The Hanover–Berlin high-speed railway is a 258 kilometre railway line linking the German cities of Hanover and Berlin

The Wolfsburg-Berlin section was built as a new line and runs largely parallel to the Lehrter Bahn (the old Berlin-Hanover railway) opened in 1871. The whole line was opened officially on 15 September 1998 and has been in commercial service since 20 September 1998.

The overall Hanover-Berlin project (including the reorganization and upgrading of the Lehrter Bahn) was carried out as German unity rail project no 4 of the federal transport plan.

Project[edit]

The line consists of five sections: upgraded line between Hanover and Lehrte (for operations up to 160 km/h) and between Lehrte and Wolfsburg (200 km/h), the new and upgraded line between Wolfsburg and Oebisfelde (68 km altogether); the 148 km-long new line between Oebisfelde and Staaken (250 km/h) and the connection between Staaken and the Berlin Stadtbahn and Berlin station (60 to 160 km/h).

Due to its flat profile the line has few structures, apart from a cut-and-cover tunnel under the Elbe-Seitenkanal (ca. 1975) and four large bridges over the Mittelland Canal, the Elbe, the Havel and the Havel Canal.
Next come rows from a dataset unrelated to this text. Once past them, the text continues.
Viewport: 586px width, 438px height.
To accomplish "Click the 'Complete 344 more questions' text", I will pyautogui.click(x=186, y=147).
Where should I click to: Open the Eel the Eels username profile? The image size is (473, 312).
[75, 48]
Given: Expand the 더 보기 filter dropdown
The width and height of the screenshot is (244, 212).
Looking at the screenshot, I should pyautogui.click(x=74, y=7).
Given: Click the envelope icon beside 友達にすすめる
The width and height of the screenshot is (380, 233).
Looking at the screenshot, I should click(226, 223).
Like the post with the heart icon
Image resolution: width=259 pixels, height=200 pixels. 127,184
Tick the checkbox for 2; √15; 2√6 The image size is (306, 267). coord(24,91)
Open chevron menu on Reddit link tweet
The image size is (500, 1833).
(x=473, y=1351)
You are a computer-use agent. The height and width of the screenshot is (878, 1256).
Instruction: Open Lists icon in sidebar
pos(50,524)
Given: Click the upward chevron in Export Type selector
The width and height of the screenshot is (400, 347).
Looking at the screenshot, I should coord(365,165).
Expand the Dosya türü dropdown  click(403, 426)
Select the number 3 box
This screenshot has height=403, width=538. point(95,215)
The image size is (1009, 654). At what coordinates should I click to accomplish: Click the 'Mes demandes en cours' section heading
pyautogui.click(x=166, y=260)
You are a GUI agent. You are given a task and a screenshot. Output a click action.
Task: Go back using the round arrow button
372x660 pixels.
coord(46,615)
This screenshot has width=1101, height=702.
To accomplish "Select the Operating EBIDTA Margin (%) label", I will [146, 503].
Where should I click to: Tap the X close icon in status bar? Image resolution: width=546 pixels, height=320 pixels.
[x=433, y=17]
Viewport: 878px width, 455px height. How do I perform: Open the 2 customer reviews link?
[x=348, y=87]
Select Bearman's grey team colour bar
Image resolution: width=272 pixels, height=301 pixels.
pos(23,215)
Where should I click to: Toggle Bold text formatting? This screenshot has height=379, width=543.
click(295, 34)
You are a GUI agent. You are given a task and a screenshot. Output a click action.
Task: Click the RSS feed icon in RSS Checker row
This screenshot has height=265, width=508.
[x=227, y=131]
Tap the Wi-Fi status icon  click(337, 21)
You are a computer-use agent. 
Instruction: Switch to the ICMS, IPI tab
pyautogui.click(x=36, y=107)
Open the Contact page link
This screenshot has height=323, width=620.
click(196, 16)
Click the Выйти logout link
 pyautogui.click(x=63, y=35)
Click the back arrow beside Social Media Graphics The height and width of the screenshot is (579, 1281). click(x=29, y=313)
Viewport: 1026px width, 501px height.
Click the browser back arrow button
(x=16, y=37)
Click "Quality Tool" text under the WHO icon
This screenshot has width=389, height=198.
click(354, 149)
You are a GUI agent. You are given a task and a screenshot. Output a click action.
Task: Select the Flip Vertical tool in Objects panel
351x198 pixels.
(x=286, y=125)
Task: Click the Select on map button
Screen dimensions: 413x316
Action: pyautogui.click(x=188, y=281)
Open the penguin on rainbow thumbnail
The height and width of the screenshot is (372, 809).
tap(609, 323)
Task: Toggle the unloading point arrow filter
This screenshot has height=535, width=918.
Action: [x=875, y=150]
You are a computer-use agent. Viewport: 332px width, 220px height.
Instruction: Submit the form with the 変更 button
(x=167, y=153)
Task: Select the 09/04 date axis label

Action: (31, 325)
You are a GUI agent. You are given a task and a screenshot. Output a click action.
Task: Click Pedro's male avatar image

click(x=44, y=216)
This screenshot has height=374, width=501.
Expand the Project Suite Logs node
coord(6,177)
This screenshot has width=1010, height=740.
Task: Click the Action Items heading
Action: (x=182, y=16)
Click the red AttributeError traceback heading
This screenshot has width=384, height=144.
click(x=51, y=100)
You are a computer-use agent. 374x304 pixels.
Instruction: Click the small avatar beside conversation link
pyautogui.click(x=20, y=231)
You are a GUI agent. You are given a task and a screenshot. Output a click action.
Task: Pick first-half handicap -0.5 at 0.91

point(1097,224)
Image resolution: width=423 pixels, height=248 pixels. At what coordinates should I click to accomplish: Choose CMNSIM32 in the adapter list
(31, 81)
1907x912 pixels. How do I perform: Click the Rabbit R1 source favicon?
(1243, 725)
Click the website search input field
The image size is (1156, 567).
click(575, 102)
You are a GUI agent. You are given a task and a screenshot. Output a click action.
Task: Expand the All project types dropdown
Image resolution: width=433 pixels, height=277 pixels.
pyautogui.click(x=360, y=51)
The line was the first German line which was mostly constructed with slab (ballast-less) track.

Stations[edit]

Planning[edit]

In the 1980s planning began on an improved line for ICE trains for transit traffic (people who were allowed to transit, but did not have a visa to visit East Germany) between West Germany and West Berlin. In September 1988, the governments of West Germany and East Germany began negotiations in relation to the development of the Lehrterbahn for speeds up to 200 km/h.[2]

Options available were:

In 1990 the northern route was chosen; it was the shortest and fastest connection between Berlin and Hanover and was used by the long-distance high-speed trains before World War II. The option that was favored had the transit tracks parallel with, but separately from, the existing tracks of the Lehrterbahn, which would remain available for internal East German traffic. The existing line would be used from Wolfsburg to Hanover as an upgraded line. The new and upgraded line was intended for passenger traffic and the original line for goods traffic. At several points the new and original lines were to be interconnected, including Rathenow and Stendal.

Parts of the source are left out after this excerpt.